[start of ITEMS]

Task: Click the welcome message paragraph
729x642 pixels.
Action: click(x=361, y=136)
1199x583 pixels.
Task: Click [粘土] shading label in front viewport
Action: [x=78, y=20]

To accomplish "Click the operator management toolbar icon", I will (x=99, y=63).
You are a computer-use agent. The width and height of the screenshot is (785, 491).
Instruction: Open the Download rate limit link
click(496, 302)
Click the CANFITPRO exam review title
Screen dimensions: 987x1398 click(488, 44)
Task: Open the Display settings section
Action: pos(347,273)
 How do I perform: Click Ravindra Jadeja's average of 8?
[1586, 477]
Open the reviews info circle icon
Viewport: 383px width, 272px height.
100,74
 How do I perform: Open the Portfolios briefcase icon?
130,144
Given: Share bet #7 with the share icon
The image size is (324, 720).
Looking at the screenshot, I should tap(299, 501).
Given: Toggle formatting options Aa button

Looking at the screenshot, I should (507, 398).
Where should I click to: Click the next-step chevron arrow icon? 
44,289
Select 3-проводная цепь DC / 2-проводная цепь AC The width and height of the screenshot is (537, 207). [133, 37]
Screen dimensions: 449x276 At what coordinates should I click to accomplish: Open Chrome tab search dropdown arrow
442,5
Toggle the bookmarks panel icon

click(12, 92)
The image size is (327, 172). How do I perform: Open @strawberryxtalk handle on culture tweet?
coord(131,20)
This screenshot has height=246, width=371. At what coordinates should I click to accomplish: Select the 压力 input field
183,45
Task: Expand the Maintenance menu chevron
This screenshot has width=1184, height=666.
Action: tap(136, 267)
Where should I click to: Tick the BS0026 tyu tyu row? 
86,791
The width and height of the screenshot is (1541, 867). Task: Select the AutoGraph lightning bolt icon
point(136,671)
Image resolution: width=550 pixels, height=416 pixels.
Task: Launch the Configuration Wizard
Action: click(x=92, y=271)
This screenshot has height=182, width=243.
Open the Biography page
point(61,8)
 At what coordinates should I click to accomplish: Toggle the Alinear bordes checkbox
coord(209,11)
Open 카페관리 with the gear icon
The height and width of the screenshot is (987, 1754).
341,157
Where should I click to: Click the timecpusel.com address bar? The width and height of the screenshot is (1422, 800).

[end of ITEMS]

> **SET TASK**:
Which lines of the rows above contain the word "width", matching case? Copy each of those lines.

> **FULL SOLUTION**:
You are a computer-use agent. The width and height of the screenshot is (785, 491).
Viewport: 383px width, 272px height.
Select 3-проводная цепь DC / 2-проводная цепь AC The width and height of the screenshot is (537, 207). [133, 37]
This screenshot has height=246, width=371. At what coordinates should I click to accomplish: Select the 压力 input field
This screenshot has width=1184, height=666.
The width and height of the screenshot is (1541, 867). Task: Select the AutoGraph lightning bolt icon
Image resolution: width=550 pixels, height=416 pixels.
This screenshot has height=182, width=243.
The height and width of the screenshot is (987, 1754).
Where should I click to: Click the timecpusel.com address bar? The width and height of the screenshot is (1422, 800).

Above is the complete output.